Server-side 3D Rendering

The idea that it is more efficient to render 3D images on a server and then deliver these to clients in real time runs counter to the way distributed systems have been developed for decades. We have always lived in a world in which network bandwidth was so scarce and so slow that it was the bottleneck for distributed systems. IBM, Sun, and HP all see a future in which bandwidth is much more abundant and the delivery speeds are many times faster. They are beginning to create distributed visualization systems that allow all of the heavy visualization work to be done on a server and distributed to clients in a manner similar to MP3 movies (e.g. try watching streaming movies on your PC from Netflix). But they also believe that delivery speeds will be fast enough to allow two-way interaction so that the customer on the client end can navigate through the world and make changes to it while it is being rendered on the server side. Currently it appears that they are able to do this with 3D spaces where the client is primarily interested in moving around objects like machine parts and 3D molecules. The client may occasionally make a change and see the effect reflected back by the server in near real time. This is a necessary first step toward server-side rendering for virtual simulation and gaming environments.
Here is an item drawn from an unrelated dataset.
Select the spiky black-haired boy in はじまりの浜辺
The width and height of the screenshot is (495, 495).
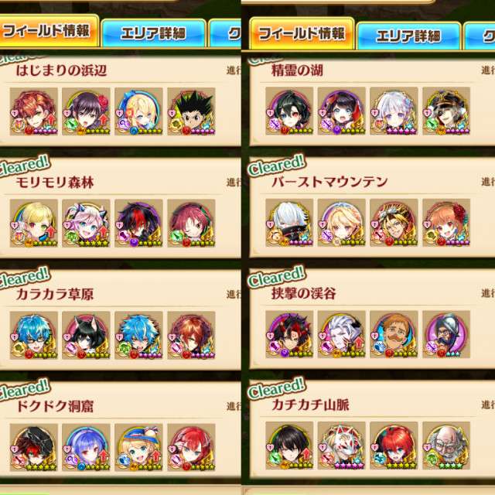191,111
I do not think we are at a point where we can support real time interactive play yet and are probably very limited in the number of independent players that can be supported. But the financial benefits of this technology are so compelling that I expect many companies to push on this technology until they make it happen. Even Amazon web Services could be a provider in this space if there is enough demand It essentially turns every electronic device into the equivalent of a rendering machine. Imagine playing the hottest new computer game on your iPod, PDA, or cellphone – and not the high-end version, but a very mediocre piece of hardware. Also, imagine that you do not have to upgrade your computer when a new high-powered game comes out because all of the hardware upgrade is done on the servers. The number of potential customers for such a service is certainly in the tens of millions and perhaps handreds of millions. It seems to be on the scale of the cell phone market in size.